23. Dallas Buyers Club

24.1K 3.5K 1.3K
                                    


Bagian dua puluh tiga.

Dallas Buyers Club (2013)

"Sometimes, I'm fighting for a life I ain't got time to live."

"You need to enjoy your life, little lady. You only got one."

❀❀❀❀

Javier

Gue pernah dengar, manusia punya tiga fase dalam hidupnya sebelum mati -lahir, beradaptasi, dan belajar. Jadi, kalau emang hidup sesuai sama teori itu, berarti sebelum mati, manusia harus belajar dulu.

Tadinya gue menolak untuk percaya, capek juga kalau sampai mati lo harus belajar terus. Tapi belakangan, entah kenapa gue mulai mempercayainya.

Manusia lahir buat hidup.

Beradaptasi buat bertahan.

Dan belajar untuk gak mati.

Kalau ketiganya dikorelasiin, berarti tujuan manusia hidup cuma satu, bertahan supaya gak mati.

Setiap gue melihat sudut kantor ini seorang diri menjelang larut malam. Tepat ketika Bang Jul dan Rumi pulang lebih dulu sekitar jam 6, lanjut ke Lando yang selalu pulang jam 7 karena harus makan malem di rumah bokap nyokapnya, lalu Aslan yang terakhir sekitar jam 10 malam sebelum jadwal disc jockey-nya menunggu, gue selalu... selalu dan selalu menolak buat percaya kalau hidup cuma soal bertahan biar gak mati.

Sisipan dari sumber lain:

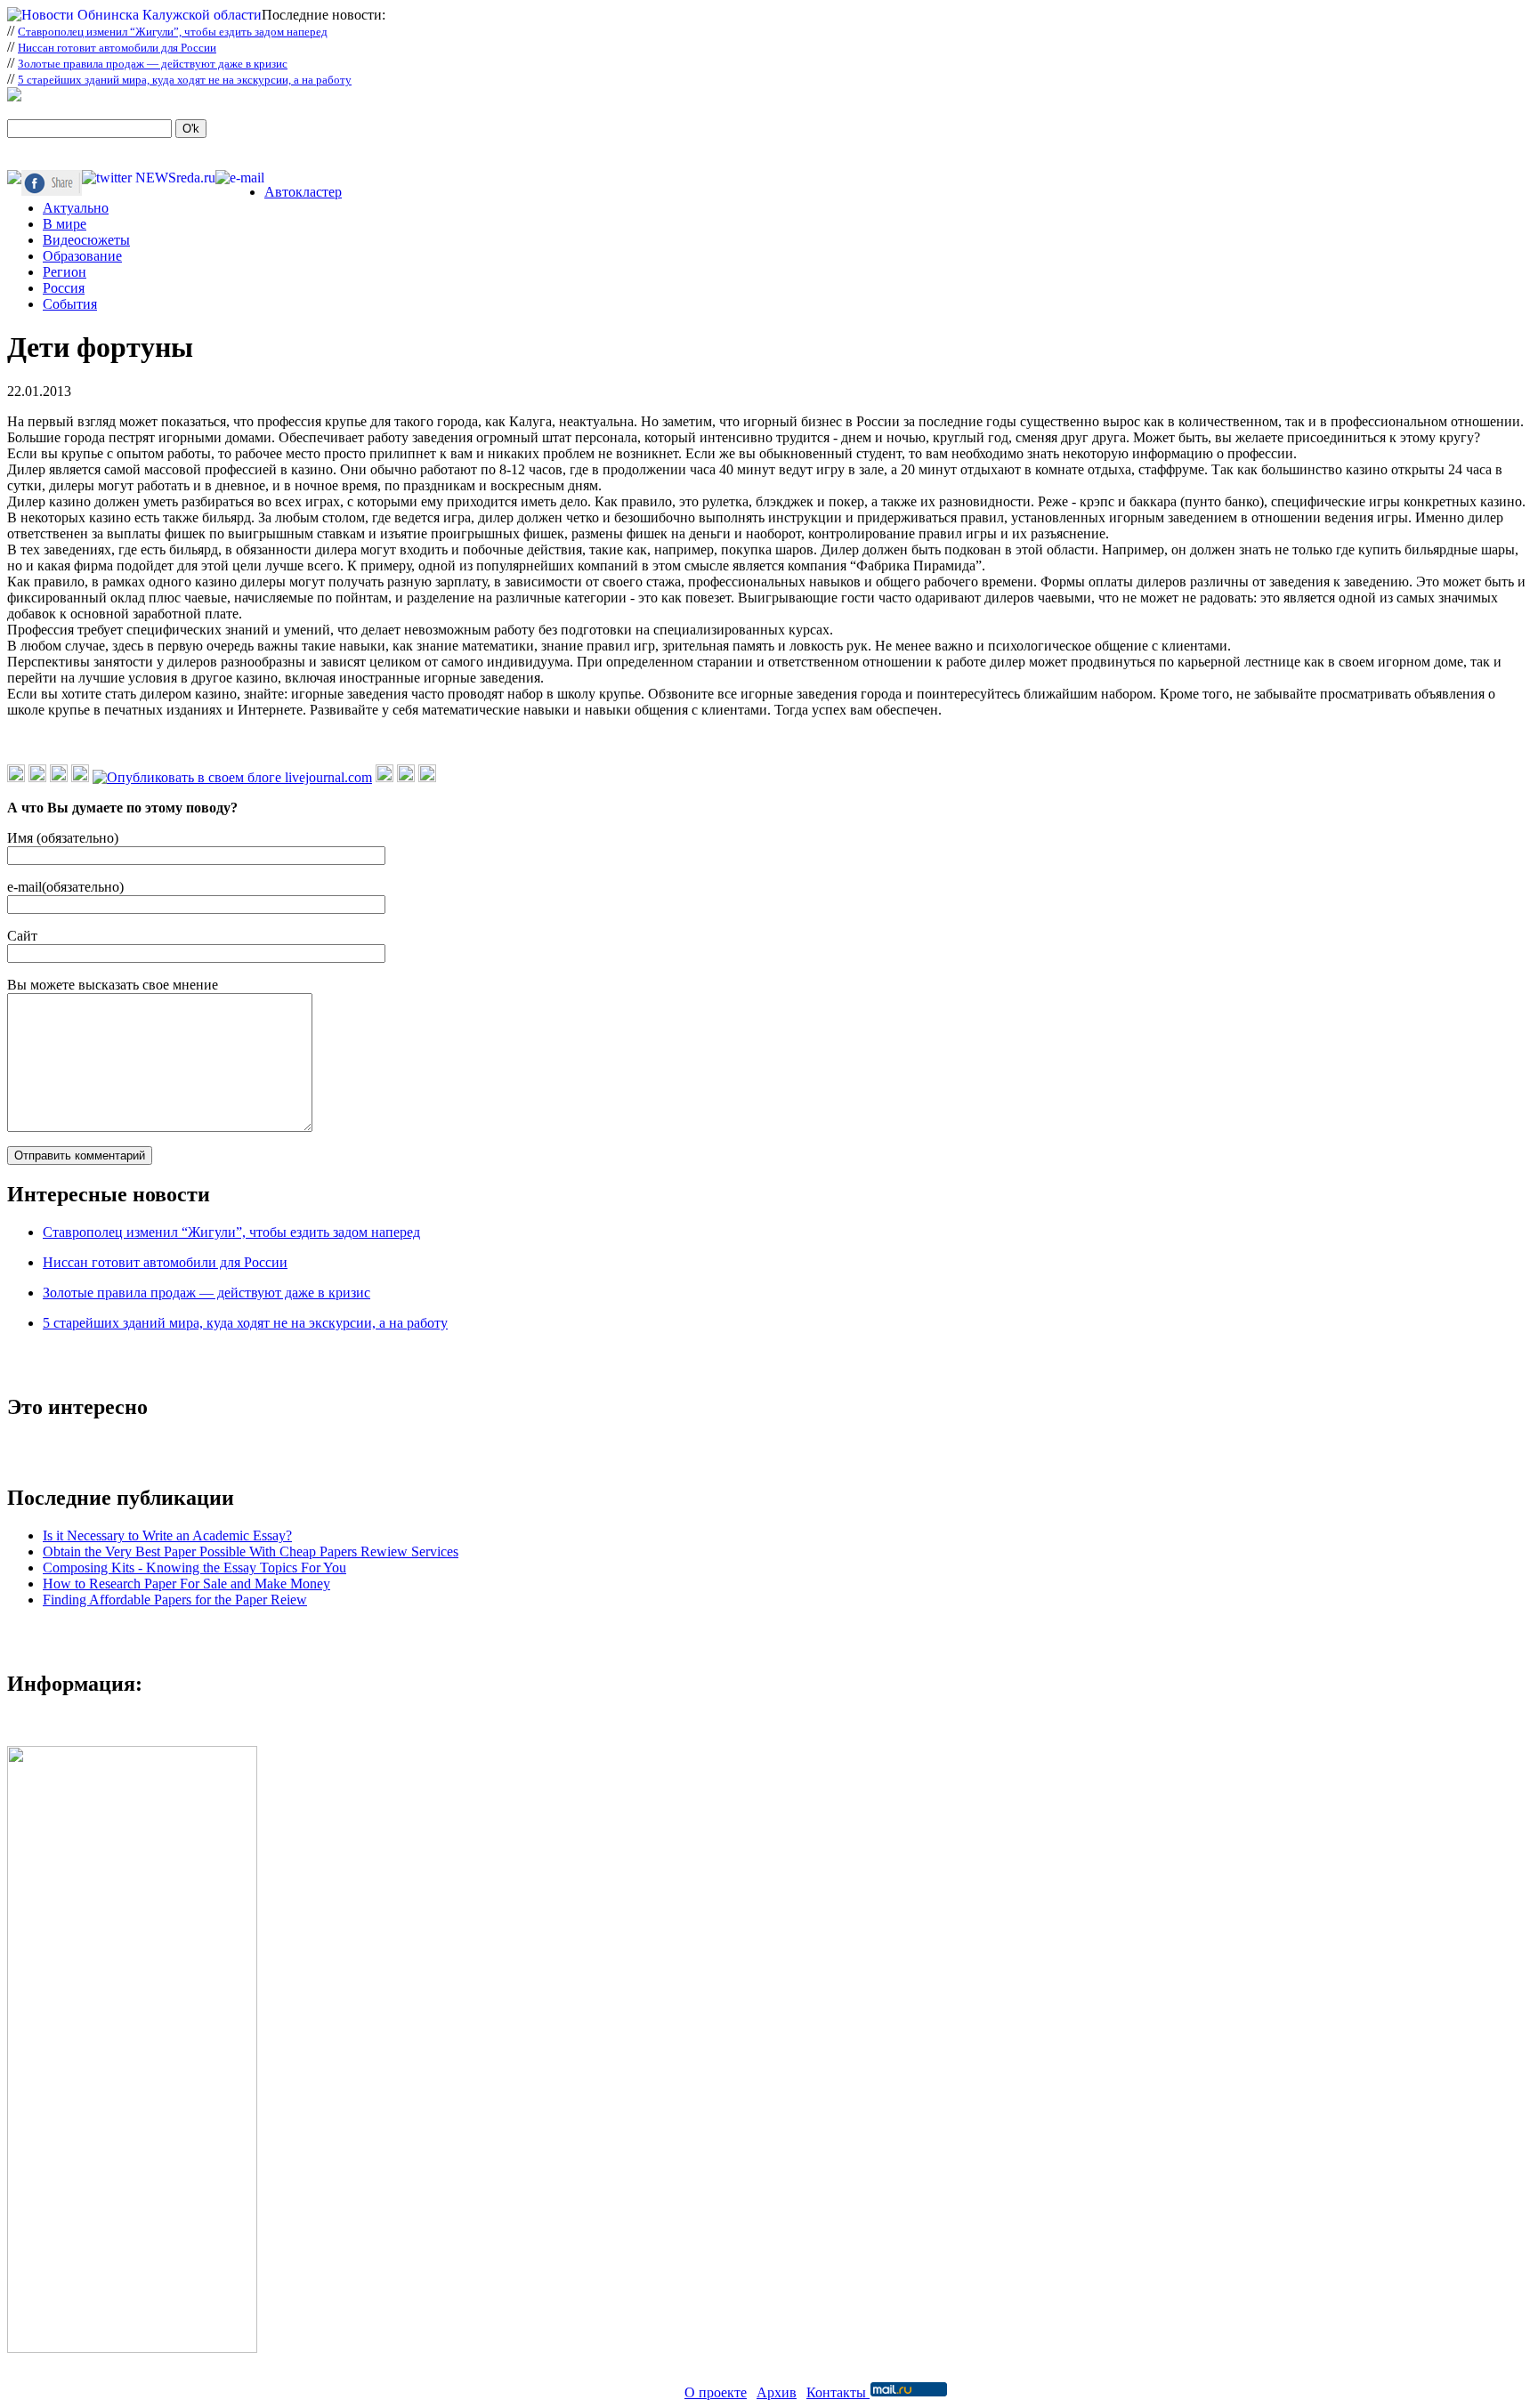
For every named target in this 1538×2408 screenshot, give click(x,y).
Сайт (22, 935)
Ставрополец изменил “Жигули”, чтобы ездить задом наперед (173, 31)
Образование (82, 255)
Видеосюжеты (86, 239)
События (70, 303)
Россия (64, 287)
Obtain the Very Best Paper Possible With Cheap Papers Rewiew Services (250, 1551)
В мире (64, 223)
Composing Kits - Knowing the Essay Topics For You (194, 1567)
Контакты (838, 2392)
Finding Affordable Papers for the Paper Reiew (175, 1599)
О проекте (715, 2392)
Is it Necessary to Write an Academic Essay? (167, 1535)
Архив (777, 2392)
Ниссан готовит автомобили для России (117, 47)
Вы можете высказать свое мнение (112, 984)
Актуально (76, 207)
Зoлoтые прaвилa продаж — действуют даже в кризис (152, 63)
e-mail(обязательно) (65, 886)
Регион (64, 271)
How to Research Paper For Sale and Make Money (186, 1583)
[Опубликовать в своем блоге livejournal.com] (232, 777)
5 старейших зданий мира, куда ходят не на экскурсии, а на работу (185, 79)
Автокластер (303, 191)
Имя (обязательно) (62, 837)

Setiap sudut kantor ini seolah berkata kalau gak, gue hidup buat sesuatu. Sesuatu yang besar, sesuatu yang hebat, sesuatu yang selalu gue banggain meskipun gue gak tau namanya apa.

Tapi ditarik mundur lebih jauh, gue merasa apa yang gak gue yakini itu cuma bentuk dari penolakan gue akan kenyataan.

Gue maksa.

Gue push diri gue, dan semua orang di sekitar gue untuk ikut dalam penolakan gue.

Sampai akhirnya gue capek sendiri.

Kayak sekarang.

"Loh, Mas Japi? Kumaha atuh datang malem-malem di dieu?"

Selalu ada tempat untuk pemberhentian ketika banyak yang gue pikirin. Gue gak bisa pulang ke rumah, gak bisa numpang ke apartemen Dirga karena dikit lagi dia bakalan cabut dari kantor buat pindah tugas ke luar negeri, dan dari sekian banyak tempat yang bisa jadi tempat gue melewati pikiran suntuk gue malam ini, bisa-bisanya gue ke sini.

"Eh, Pak, hahahaha. Gak apa-apa. Ada yang ketinggalan."

Ke Puncak. Ke villa bokap, jam 12 malam. Melewati tiga setengah jam lebih perjalanan tanpa benar-benar tau tujuan utama gue ke sini apa.

"Heu? Apaan yang ketinggalan Mas Japi?"

"Bunga."

Pikiran gue memang kosong sepanjang perjalanan, tapi entah kenapa kekosongan pikiran gue itu membawa gue kemari. Semua yang berat di pundak gue tentang Pengantara justru mempertemukan pikiran gue dengan satu orang.

"Tara bilang dia petik-petikin bunga di taman depan. Tapi lupa dia bawa."

Sampai detik ini, gue masih ingin memojokkan diri sendiri karena tingkah yang gak masuk akal kayak gini.

"Heu? Mbak Tara? Enggak ah. Dia gak petik bunga kok. Dia kemarin cuma bilang sama saya kalau suka sama bunga-bunga di depan. Bagus katanya. Tapi dia gak petik kok," Pak Joko bertutur dengan logat Sunda yang kental.